Nessuna delle concentrazioni di metalli indicate nelle analisi di Pavia è neanche lontanamente vicina alla soglia di tossicità. Un paziente che abbia subito un trapianto di anca anni fa, con le vecchie tecniche, convive abitualmente con decine di microgrammi di cobalto per litro, mentre Imane era intorno allo 0,7. Ma il problema è un altro: qual era la concentrazione il 29 gennaio? Non lo si saprà mai.

Di certo c'è che il giorno del ricovero la donna aveva il midollo spinale in condizioni pessime, praticamente non produceva più globuli bianchi. Se la causa è stata una esposizione a metalli radioattivi, significa che l'esposizione è stata violenta. E, poiché le conseguenze sul midollo non sono immediate, si può ipotizzare che l'esposizione fosse avvenuta dieci o quindici giorni prima del ricovero.

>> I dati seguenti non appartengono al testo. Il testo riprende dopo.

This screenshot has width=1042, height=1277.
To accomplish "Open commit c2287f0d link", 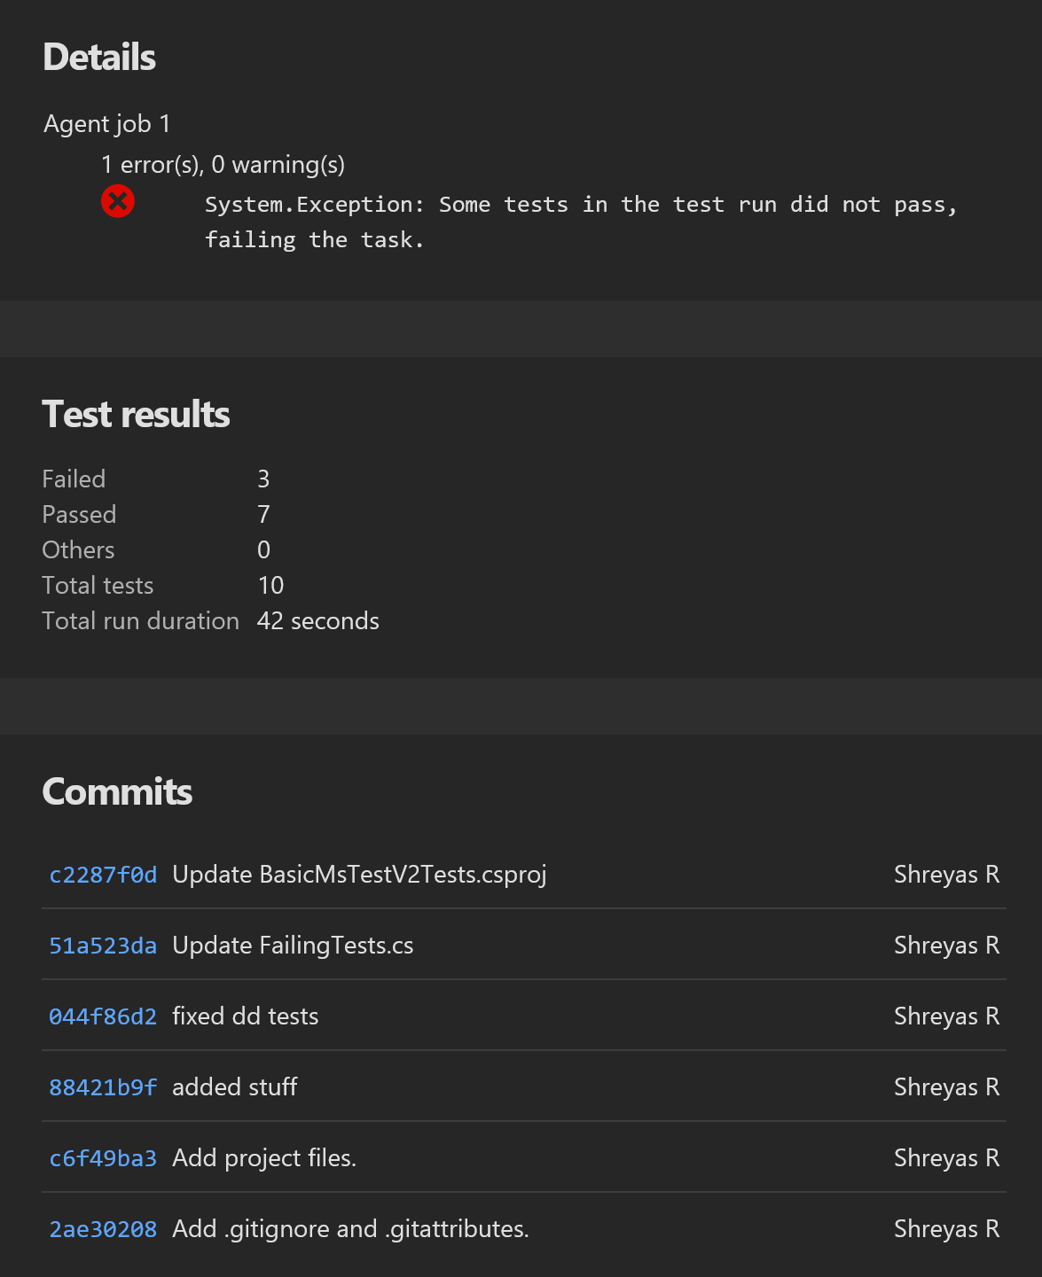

L'ora del delitto, se di delitto si è trattato, andrebbe dunque fissata tra il 15 e il 20 di gennaio. E così si torna ai giorni dell'ultima sconfitta di Imane, la estromissione dal processo Ruby ter, che l'aveva avvilita e indignata. Sono i giorni in cui la ragazza si sente abbandonata da tutti, anche dai giudici cui si era affidata.

E sono i giorni in cui incontra la morte.